Kirsten Dunst plays Torrance (known as Tor), who is voted head cheerleader when the retiring Tori Spelling-esque Big Red (Lindsay Sloane) goes away to college. Over the objections of her brattier squadmates, she recruits the new misfit transfer student Missy (Eliza Dushku, Faith on TV's Buffy the Vampire Slayer), who, being from L.A., is totally goth and well versed in physical combat. Unfortunately Missy also brings with her the source of the film's conflict: the revelation that Big Red stole all the cheerleading-competition routines from a rival squad in East Compton. ("I know you don't think a white girl made that shit up," declares that school's head cheerleader.) On the other hand, she does have a sexy brother who likes the Clash, and who, despite being in high school, looks old enough to have been a fan while the band was still touring.
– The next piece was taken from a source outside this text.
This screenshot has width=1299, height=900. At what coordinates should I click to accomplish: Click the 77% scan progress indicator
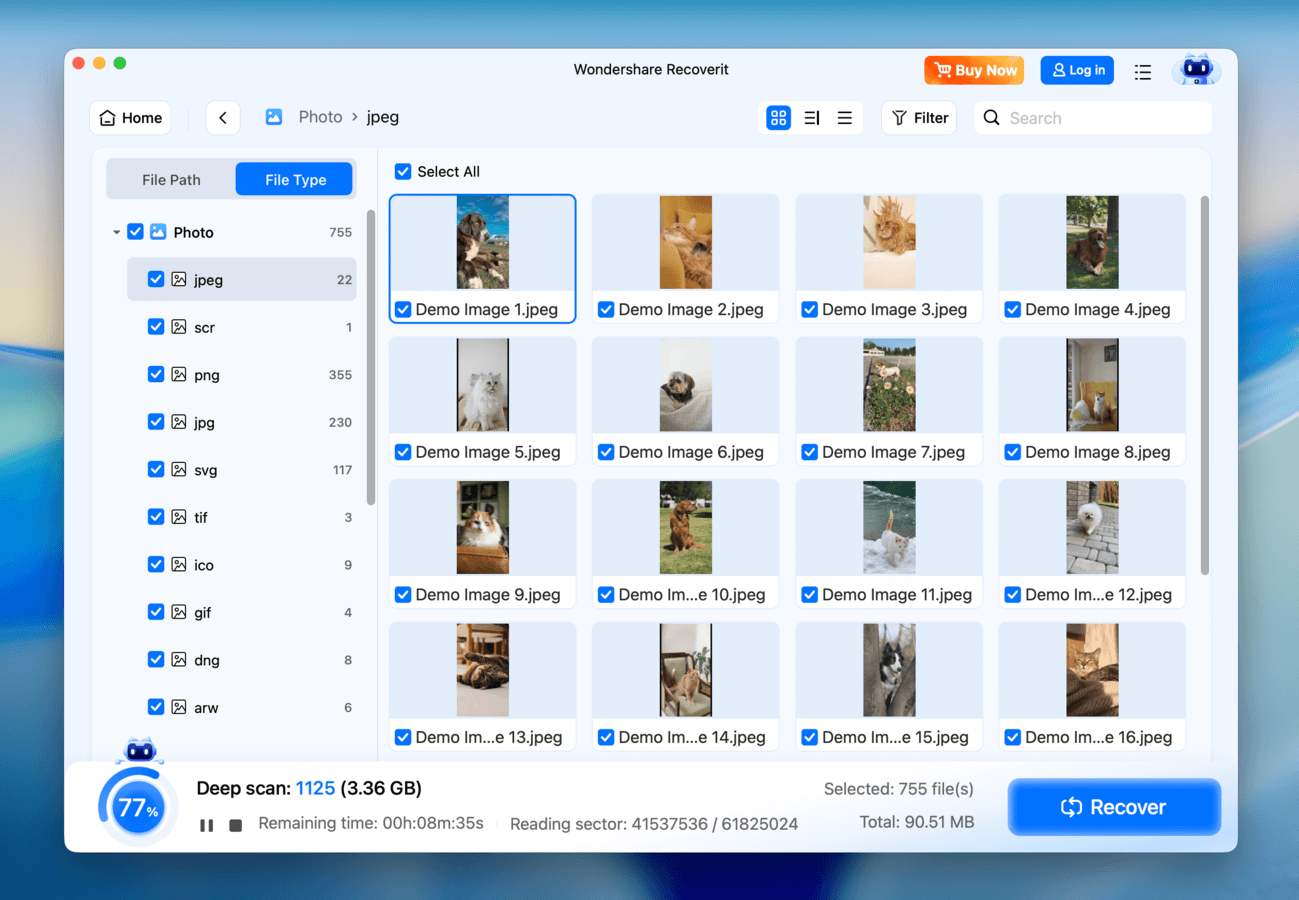click(138, 808)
Among the film's more amusing conceits is the idea that while the cheerleaders are award-winners, the football team absolutely sucks, consisting of glazed-over dummies who address everyone as "fag" before high-fiving and laughing moronically. And the dialogue comes fast and furious. There may be one too many variations on "She puts the itch in bitch, she puts the ass in massive" and so on, but there are also some surprisingly smart throwaways, like when Tor tries to get her father to sponsor the South Central team by sarcastically addressing him as "Mr. Level Playing Field."

Unfortunately there is a complete lack of tension, mainly because there aren't any antagonists, and every problem seems to be promptly solved with a group hug. The South Central team members are nice people, and they deserve to win the competition, but we don't know enough about them to fully root for them. We know more about Tor's team, but can we really root for the rich whiteys to crush the dreams of inner-city youth, no matter how much we may like Kirsten Dunst?

Bring It On will fade from memory very quickly, but it's pleasant while it lasts. And it does make a case that cheerleaders are more than, as one character puts it, "dancers who have gone retarded," if not always by much.